LAUGH QUOTE
Take things as you find them – but make sure no one sees you. –Leonard Levinson
Knock, Knock!
Who’s there?
Alex!
Alex who?
Alex the questions round here if you don’t mind!
BRANCHING OUT
If money does not grow on trees why do banks have branches?
WISE GUY’S ANSWER TO STUPID QUESTION
QUESTION: What do you call fake spaghetti?
WISE GUY: An impasta!
FIGURE IT OUT
A man consulted a psychiatrist because he was worried about his wife. “She’s got this terrible fear of having her clothes stolen,” he told the doctor.
“How can you tell?”
“Only the other day I got home early and found she had hired a man to stand in the closet to guard them.”
SAFTY IN IGNORANCE
Boy to father: “I’ve decided to stop studying.”
“How come?” asked the father
“I heard on the news that someone was shot because he knew too much.”
MIND YOUR BUSINESS
It was one of those parties where everyone talked through the nose. This well dressed guy walks up to this pretty looking chick says, “Hi, my name is Jim and I’m a businessman”. “Hi, replied the chick, “My name is Jane and I’m none of your business!”
Holy Humour
As the storm raged, the captain realized his ship was sinking fast. He called out, “Anyone here know how to pray?”
One man stepped forward. “Aye, Captain, I know how to pray.”

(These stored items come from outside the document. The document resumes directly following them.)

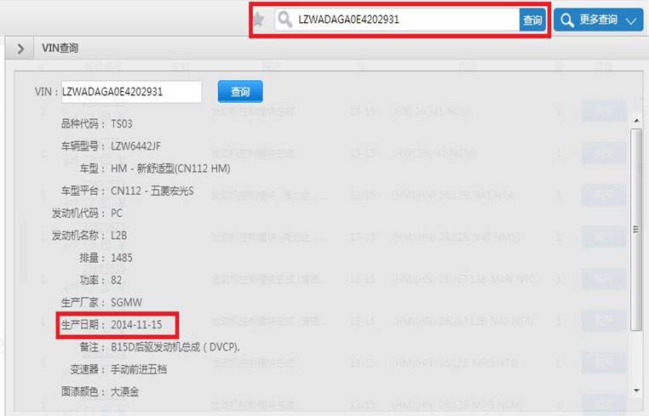Open the 更多查询 dropdown
Screen dimensions: 649x416
click(598, 20)
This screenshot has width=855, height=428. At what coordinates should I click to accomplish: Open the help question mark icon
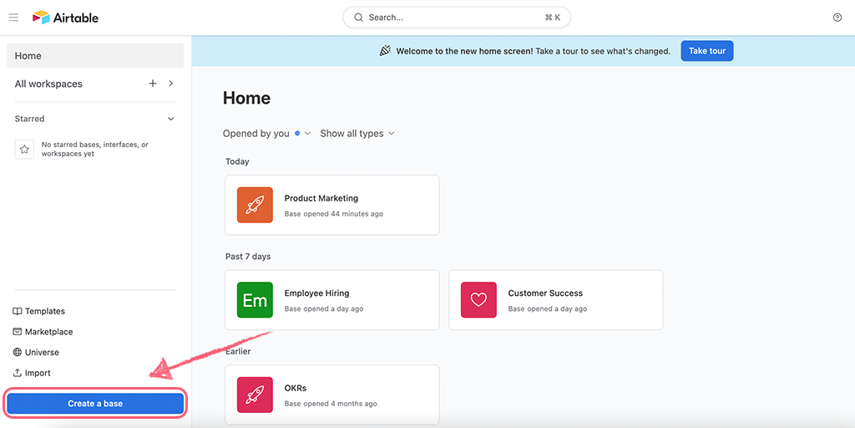837,18
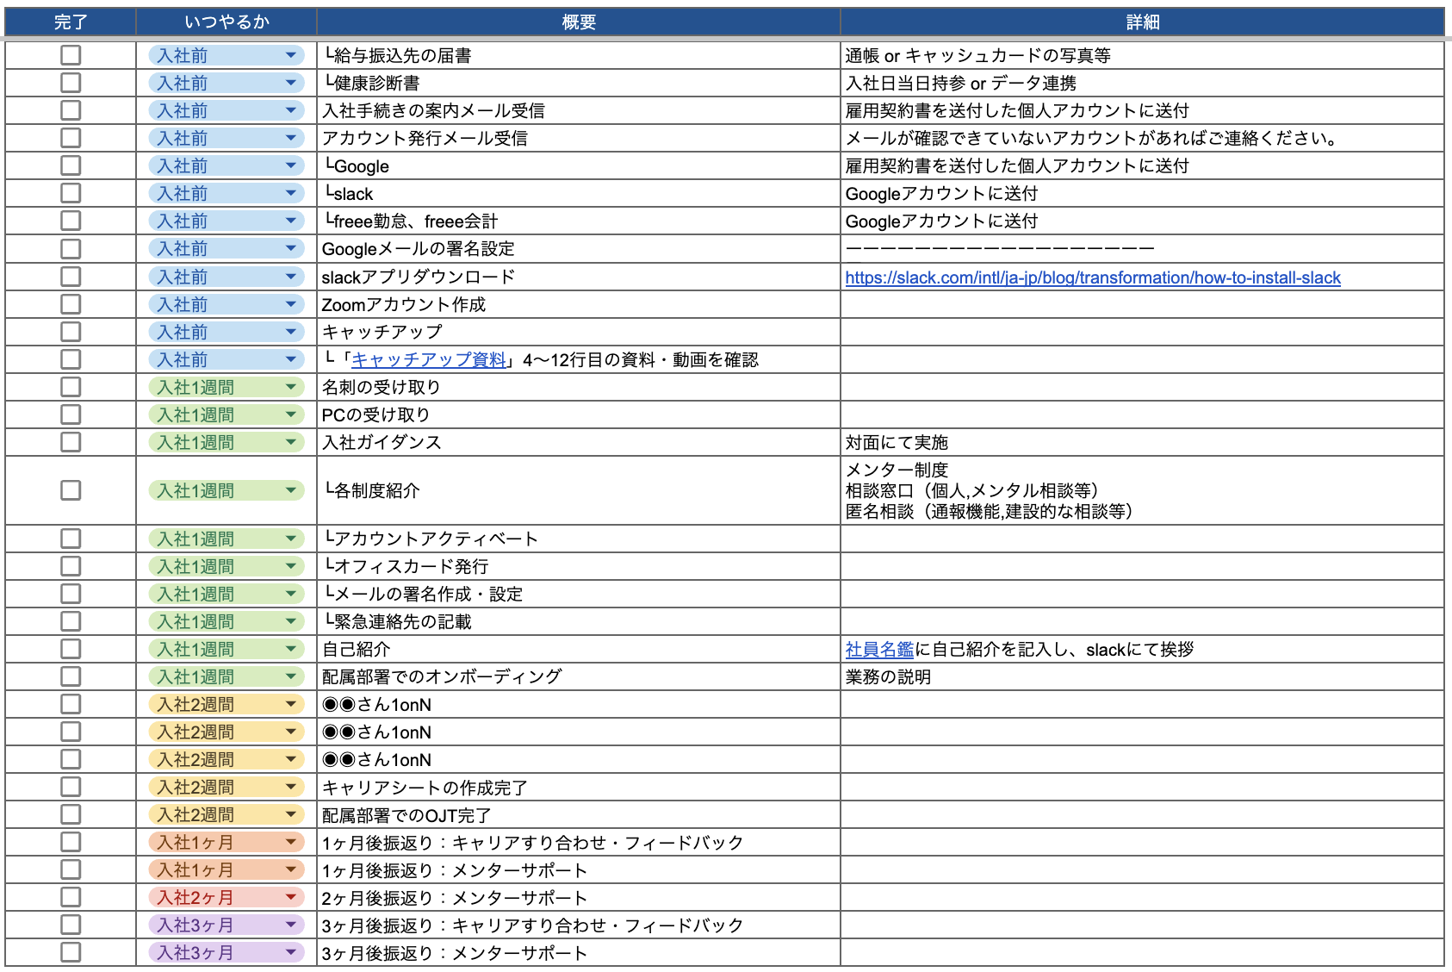Expand the 入社1週間 dropdown for 各制度紹介 row
1452x972 pixels.
point(290,490)
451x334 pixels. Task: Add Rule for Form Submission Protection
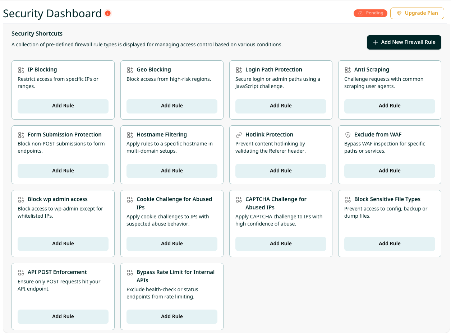tap(63, 171)
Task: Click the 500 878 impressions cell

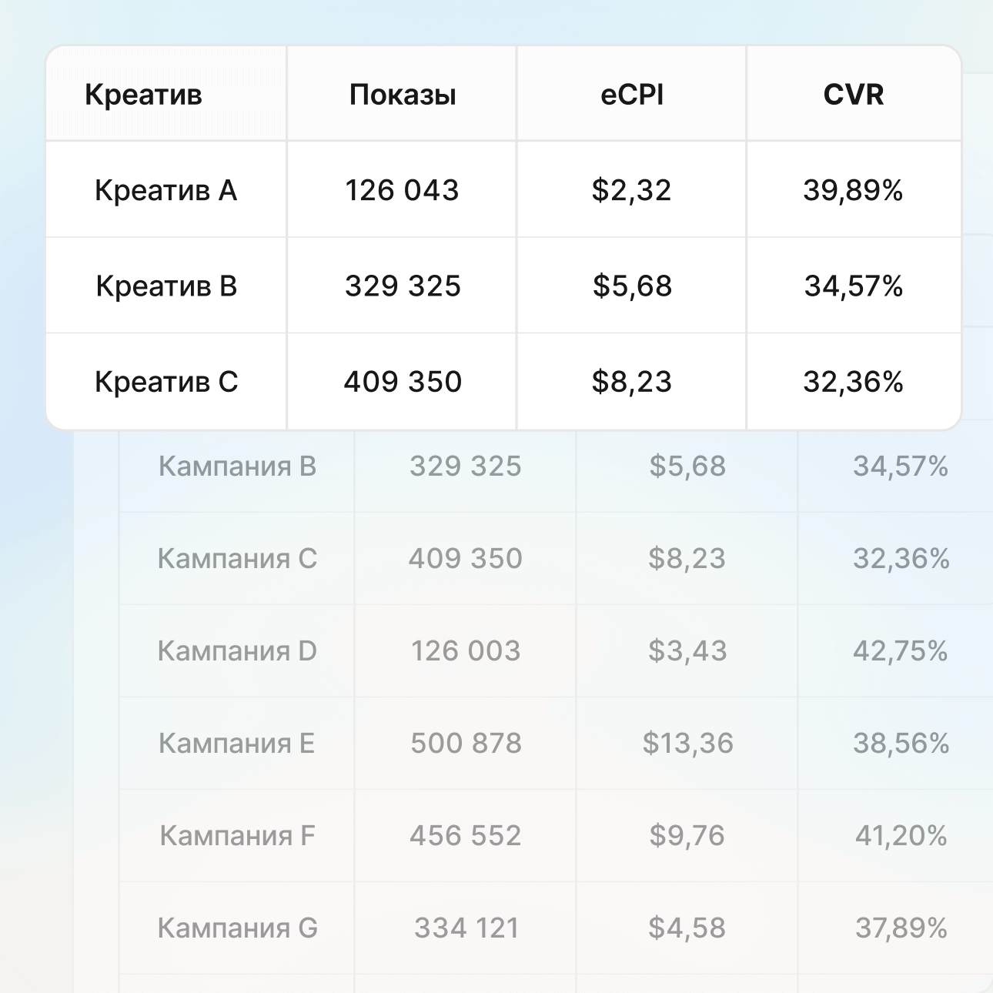Action: tap(466, 744)
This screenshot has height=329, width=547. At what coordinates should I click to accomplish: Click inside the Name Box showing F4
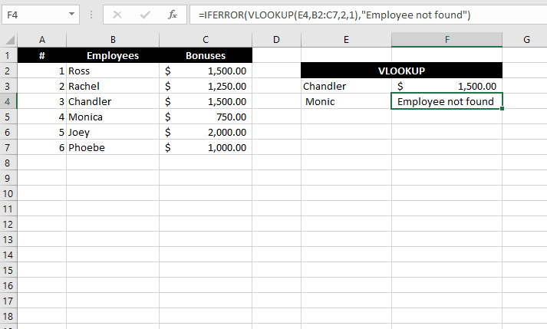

“Good,” said the captain, “you pray while the rest of us put on our life jackets — we’re one short.”
HE’S GOT THE KEYS.
A man went on a night out with his friends. When it was way past mid night the wife got very upset and vowed to herself that she wont let him in when ever he comes back home.
At about 1.00 am the man comes back and knocks…
Wife yelling through the door at him “Go sleep where you’re coming from!”
Man answered “I’m not here to sleep darling, the Chemist store has closed I’m here to collect some condoms in my room. They are in my bedside drawer, give it to me, there’re lots of women at the party!”
The wife opened the door and said, “You’re not going anywhere enter the house.”
Funny court transcript
This is from a book called Disorder in the American Courts, and are things people actually said in court, word for word, taken down and now published by court reporters.
ATTORNEY: This myasthenia gravis, does it affect your memory at all?
WITNESS: Yes.
ATTORNEY: And in what ways does it affect your memory?
WITNESS: I forget.
ATTORNEY: You forget? Can you give us an example of something you forgot?